768 5th Ave., Midtown
Since its original owners first broke ground on the building in 1907, The Plaza, with its opulent décor, luxe suites, and location right along the edge of Central Park, has been a monumental presence in the city. F. Scott Fitzgerald (a regular himself) staged Gatsby's confrontation with Tom Buchanan in a Plaza suite, Frank Lloyd Wright famously lived there for several years while he oversaw the construction of the Guggenheim Museum, and, of course, there's Eloise. All of the rooms (and there are some magnificent suites as well) are decorated in the original style of the building.

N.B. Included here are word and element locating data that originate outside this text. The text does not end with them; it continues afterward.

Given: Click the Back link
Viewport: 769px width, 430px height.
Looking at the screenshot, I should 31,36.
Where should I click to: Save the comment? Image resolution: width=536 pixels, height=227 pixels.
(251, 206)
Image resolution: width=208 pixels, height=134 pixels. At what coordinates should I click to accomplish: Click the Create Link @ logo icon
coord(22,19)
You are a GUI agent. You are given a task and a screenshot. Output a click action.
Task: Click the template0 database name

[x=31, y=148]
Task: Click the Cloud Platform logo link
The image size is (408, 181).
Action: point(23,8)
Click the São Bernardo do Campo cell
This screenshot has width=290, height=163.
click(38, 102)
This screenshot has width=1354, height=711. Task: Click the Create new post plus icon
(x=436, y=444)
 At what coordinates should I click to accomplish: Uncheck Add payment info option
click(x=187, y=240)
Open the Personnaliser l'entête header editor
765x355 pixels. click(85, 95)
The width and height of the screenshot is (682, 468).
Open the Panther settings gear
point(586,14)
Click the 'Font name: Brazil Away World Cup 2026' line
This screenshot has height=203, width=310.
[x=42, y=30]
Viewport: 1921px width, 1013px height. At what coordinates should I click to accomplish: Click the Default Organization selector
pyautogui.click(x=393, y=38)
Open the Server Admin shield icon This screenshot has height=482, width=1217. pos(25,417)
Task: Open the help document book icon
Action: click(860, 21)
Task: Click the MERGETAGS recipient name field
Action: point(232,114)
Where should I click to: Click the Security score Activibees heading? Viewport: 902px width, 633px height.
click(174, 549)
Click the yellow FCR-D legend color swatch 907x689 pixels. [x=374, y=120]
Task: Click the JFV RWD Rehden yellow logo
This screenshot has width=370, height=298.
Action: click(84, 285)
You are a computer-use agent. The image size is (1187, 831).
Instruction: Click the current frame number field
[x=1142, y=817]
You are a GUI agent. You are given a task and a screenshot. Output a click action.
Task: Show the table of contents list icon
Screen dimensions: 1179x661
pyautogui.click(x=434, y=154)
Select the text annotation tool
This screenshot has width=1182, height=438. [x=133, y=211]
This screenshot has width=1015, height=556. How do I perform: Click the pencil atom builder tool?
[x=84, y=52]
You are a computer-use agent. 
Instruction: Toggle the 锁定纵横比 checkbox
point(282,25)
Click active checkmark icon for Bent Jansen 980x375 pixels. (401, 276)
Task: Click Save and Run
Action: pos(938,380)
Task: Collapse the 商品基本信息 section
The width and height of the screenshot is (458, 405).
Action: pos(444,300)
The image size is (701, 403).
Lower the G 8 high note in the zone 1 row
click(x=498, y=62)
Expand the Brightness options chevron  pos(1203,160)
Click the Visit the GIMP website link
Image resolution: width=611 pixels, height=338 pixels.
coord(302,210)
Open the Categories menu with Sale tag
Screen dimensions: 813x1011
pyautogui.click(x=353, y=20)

The Ritz-Carlton Central Park
50 Central Park S., Midtown
The Ritz actually has two outposts in Manhattan, including one at the tip of Battery Park which offers stunning views of the Statue of Liberty. The outpost in Midtown is classic New York, with all the amenities you'd expect (amazing beds, beautiful bathrooms), though what really sets this location apart is the luxe spa, La Prairie.
44 W. 44th St., Midtown
Although first built in 1898, the Royalton didn't burst onto the scene really until 1988, when Ian Schrager and Philippe Starck made it one of their projects and decked it out with daring, experimental design that drew a very trendy crowd. In 2007, the hotel underwent its first renovation since Starck's initial vision, with a redesign led by goop favorites Roman & Williams; the dark, moody lobby epitomizes their signature warm, modern style. Meanwhile, the rooms upstairs (larger ones have actual wood-burning fireplaces in the winter) are crisp and light, with white bedding and mirrored bathroom tiles. If you're staying in Midtown but need to be south of all the grand dames off Central Park, it's a great pick.
The St. Regis
2 E. 55th St., Midtown
While it's a historic classic (it was built in 1907), New York's St. Regis received a 90 million dollar renovation in 2013. It's still as luxe and old-world as ever: The historic King Cole Bar, and the library—assembled by the hotel's original owner John Jacob Astor, which houses more than 3,000 vintage leather-bound books—are as wonderful as ever. The service here is famously excellent: Each guest is assigned a tails-wearing butler to attend to any special requests.
The Whitby Hotel
18 West 56th Street., Midtown
In the past few years, Midtown has undergone a subtle evolution from the land of corporate offices and tourists to a neighborhood New Yorkers actually want to hang out in. It’s all thanks to a smattering of stylish new cafés, restaurants, and hotels. The Whitby, which opened last spring, has been a big part of the revival. The property is part of British-based Firmdale Hotels (the brand’s downtown Crosby Street Hotel is a fashion-world favorite) and displays founder and designer Kit Kemp’s signature aesthetic—bright, boldly patterned fabrics; floor-to-ceiling windows; colorful floral headboards and wallpaper; and tasteful, contemporary artwork everywhere. Fittingly for a hotel with roots in the UK, afternoon tea is a major draw, and this one offers a selection of gluten- and dairy-free options.